Problem statement: Print every entry again, precisely as written.

▼

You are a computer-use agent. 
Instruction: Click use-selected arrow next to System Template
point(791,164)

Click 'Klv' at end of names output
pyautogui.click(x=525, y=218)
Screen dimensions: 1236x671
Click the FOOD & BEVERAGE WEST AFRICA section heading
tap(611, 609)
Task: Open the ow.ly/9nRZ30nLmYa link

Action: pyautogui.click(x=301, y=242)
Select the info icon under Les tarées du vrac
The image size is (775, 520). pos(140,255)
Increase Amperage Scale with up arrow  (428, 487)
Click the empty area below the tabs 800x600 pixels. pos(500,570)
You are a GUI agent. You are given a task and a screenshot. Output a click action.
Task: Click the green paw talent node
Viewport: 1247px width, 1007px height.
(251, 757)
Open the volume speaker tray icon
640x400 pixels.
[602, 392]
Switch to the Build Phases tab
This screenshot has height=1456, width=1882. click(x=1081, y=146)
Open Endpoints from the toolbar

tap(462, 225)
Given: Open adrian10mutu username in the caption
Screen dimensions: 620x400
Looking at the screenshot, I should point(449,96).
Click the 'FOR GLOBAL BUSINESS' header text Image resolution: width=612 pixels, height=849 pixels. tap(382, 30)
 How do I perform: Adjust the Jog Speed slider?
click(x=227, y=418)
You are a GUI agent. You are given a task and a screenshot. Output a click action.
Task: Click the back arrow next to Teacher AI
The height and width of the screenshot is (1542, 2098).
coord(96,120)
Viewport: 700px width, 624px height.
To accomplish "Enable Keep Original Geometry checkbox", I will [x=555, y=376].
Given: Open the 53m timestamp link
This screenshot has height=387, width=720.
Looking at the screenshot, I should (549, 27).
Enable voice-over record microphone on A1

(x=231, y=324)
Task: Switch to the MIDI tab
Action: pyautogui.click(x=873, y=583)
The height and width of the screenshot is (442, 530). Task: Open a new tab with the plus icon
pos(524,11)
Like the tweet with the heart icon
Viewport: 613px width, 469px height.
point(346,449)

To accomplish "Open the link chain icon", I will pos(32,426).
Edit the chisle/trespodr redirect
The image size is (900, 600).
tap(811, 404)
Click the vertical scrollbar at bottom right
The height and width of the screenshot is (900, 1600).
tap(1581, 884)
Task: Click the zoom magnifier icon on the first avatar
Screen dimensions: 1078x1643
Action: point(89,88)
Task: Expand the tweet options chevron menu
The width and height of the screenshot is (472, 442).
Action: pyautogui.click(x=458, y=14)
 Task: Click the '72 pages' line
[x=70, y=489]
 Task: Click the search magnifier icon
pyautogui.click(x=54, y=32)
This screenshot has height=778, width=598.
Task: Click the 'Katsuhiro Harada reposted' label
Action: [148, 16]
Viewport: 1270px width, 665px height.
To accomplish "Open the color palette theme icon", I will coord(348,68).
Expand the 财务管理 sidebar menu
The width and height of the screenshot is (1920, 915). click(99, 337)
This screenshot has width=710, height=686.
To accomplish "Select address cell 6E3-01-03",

▲

Exercise output:
You are a computer-use agent. 
Instruction: Click use-selected arrow next to System Template
point(791,164)

Click 'Klv' at end of names output
pyautogui.click(x=525, y=218)
Screen dimensions: 1236x671
Click the FOOD & BEVERAGE WEST AFRICA section heading
tap(611, 609)
Task: Open the ow.ly/9nRZ30nLmYa link

Action: pyautogui.click(x=301, y=242)
Select the info icon under Les tarées du vrac
The image size is (775, 520). pos(140,255)
Increase Amperage Scale with up arrow  (428, 487)
Click the empty area below the tabs 800x600 pixels. pos(500,570)
You are a GUI agent. You are given a task and a screenshot. Output a click action.
Task: Click the green paw talent node
Viewport: 1247px width, 1007px height.
(251, 757)
Open the volume speaker tray icon
640x400 pixels.
[602, 392]
Switch to the Build Phases tab
This screenshot has height=1456, width=1882. click(x=1081, y=146)
Open Endpoints from the toolbar

tap(462, 225)
Given: Open adrian10mutu username in the caption
Screen dimensions: 620x400
Looking at the screenshot, I should point(449,96).
Click the 'FOR GLOBAL BUSINESS' header text Image resolution: width=612 pixels, height=849 pixels. tap(382, 30)
 How do I perform: Adjust the Jog Speed slider?
click(x=227, y=418)
You are a GUI agent. You are given a task and a screenshot. Output a click action.
Task: Click the back arrow next to Teacher AI
The height and width of the screenshot is (1542, 2098).
coord(96,120)
Viewport: 700px width, 624px height.
To accomplish "Enable Keep Original Geometry checkbox", I will [x=555, y=376].
Given: Open the 53m timestamp link
This screenshot has height=387, width=720.
Looking at the screenshot, I should (549, 27).
Enable voice-over record microphone on A1

(x=231, y=324)
Task: Switch to the MIDI tab
Action: pyautogui.click(x=873, y=583)
The height and width of the screenshot is (442, 530). Task: Open a new tab with the plus icon
pos(524,11)
Like the tweet with the heart icon
Viewport: 613px width, 469px height.
point(346,449)

To accomplish "Open the link chain icon", I will pos(32,426).
Edit the chisle/trespodr redirect
The image size is (900, 600).
tap(811, 404)
Click the vertical scrollbar at bottom right
The height and width of the screenshot is (900, 1600).
tap(1581, 884)
Task: Click the zoom magnifier icon on the first avatar
Screen dimensions: 1078x1643
Action: point(89,88)
Task: Expand the tweet options chevron menu
The width and height of the screenshot is (472, 442).
Action: pyautogui.click(x=458, y=14)
 Task: Click the '72 pages' line
[x=70, y=489]
 Task: Click the search magnifier icon
pyautogui.click(x=54, y=32)
This screenshot has height=778, width=598.
Task: Click the 'Katsuhiro Harada reposted' label
Action: [148, 16]
Viewport: 1270px width, 665px height.
To accomplish "Open the color palette theme icon", I will coord(348,68).
Expand the 财务管理 sidebar menu
The width and height of the screenshot is (1920, 915). click(99, 337)
This screenshot has width=710, height=686.
To accomplish "Select address cell 6E3-01-03",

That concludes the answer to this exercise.